Running a label
is craft.
Or it should be.
The idea of an independent label - the small, deliberate operation built around a sound, a community, a set of bets the majors wouldn't make - is one of the oldest and best forms of work in music. Curating a catalog. Holding a standard. Saying yes to the one demo out of a hundred that you actually believe in, and then spending the next year making sure the world hears it the way the artist meant it.
Somewhere along the way, the work got hijacked by the work. The release planning bled into the spreadsheet that became the sprawl that became the Friday night you spent rewriting metadata for the third time. The artist relationships you used to nurture became the chase messages you keep forgetting to send.

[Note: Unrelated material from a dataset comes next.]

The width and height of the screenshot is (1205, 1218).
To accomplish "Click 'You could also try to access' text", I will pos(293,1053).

And the music - the thing the whole label exists for - gets less of you every quarter.
Music deserves infrastructure as good as the art.
I started DEEP TALES in 2021 because I wanted to ship records that mattered. I'm a working DJ; I run a label with a small team out of Berlin; we ship a release every month. Forty releases in, with more than eighty artists across the catalog, I had a problem I couldn't outrun: somewhere around release thirty, I was losing roughly two hours per release just chasing information.

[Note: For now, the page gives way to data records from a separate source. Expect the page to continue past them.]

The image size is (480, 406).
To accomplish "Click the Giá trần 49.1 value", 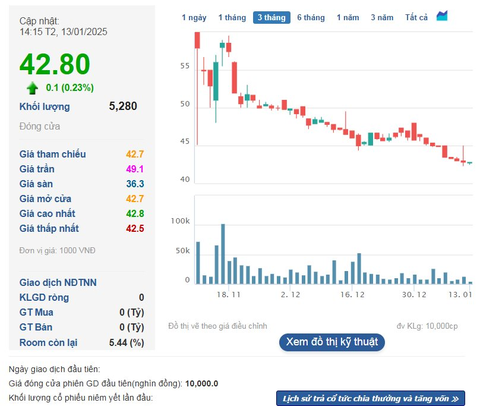I will [x=135, y=169].
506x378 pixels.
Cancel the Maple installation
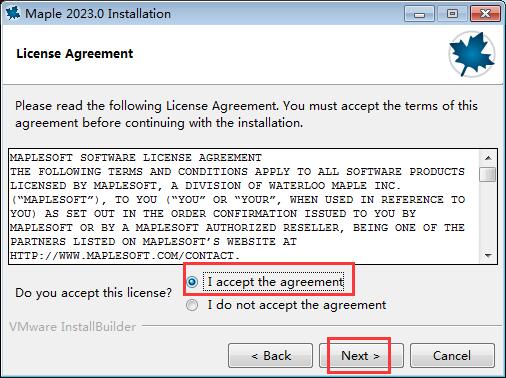pos(452,356)
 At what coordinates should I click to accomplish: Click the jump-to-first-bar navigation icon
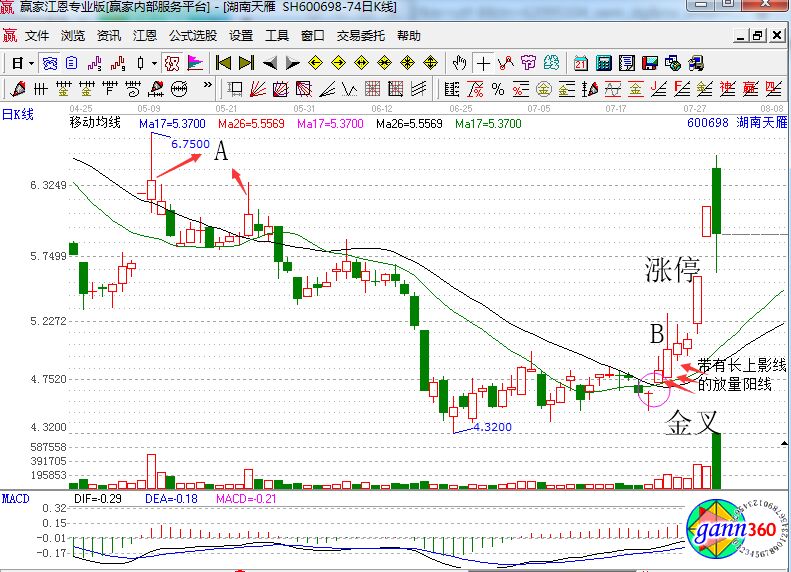(224, 62)
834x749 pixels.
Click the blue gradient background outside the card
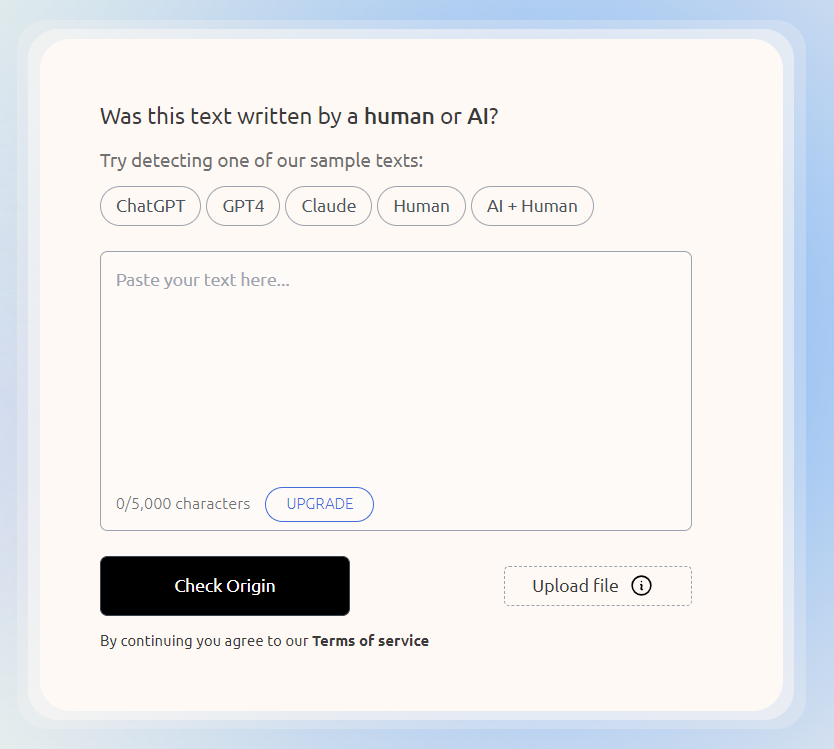[x=819, y=372]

The math wasn't subtle. Two hours per release, twelve releases a year - that's most of a working week. Disappeared. Into a chase loop.
I tried what every label tries first. Airtable. Notion. A Trello board. Then a spreadsheet, then back to Airtable with Zapier glue. Each tool solved a fragment and broke a different one. Friday night would arrive and I would be back where I started, holding it all in my head.
By late 2025, after release forty, I stopped trying to bend general productivity tools to the shape of running a label, and started building the thing I actually wanted. Something that knew what a release was - not a spreadsheet row but a stack of typed deliverables. Something that wrote the artist onboarding message itself, in the label's voice.
Labelflow is what came out of that.
Labelflow is what an independent label runs on. It handles the operational lifecycle of every release - communications, deliverables, distribution coordination - so the time goes back where it belonged: the artists, the taste, the bets that define a great catalog.
It is not a distributor, a royalty calculator, or a release-page builder. It is opinionated software for the specific shape of running a label. Every feature ships when it survives contact with reality. We use it on Friday night when the master arrives late, and Monday morning when the metadata is missing.
We believe independent labels are the connective tissue of music. We believe the operational layer should be invisible, so the creative work can be everything.
Running a label is craft. We treat it like one.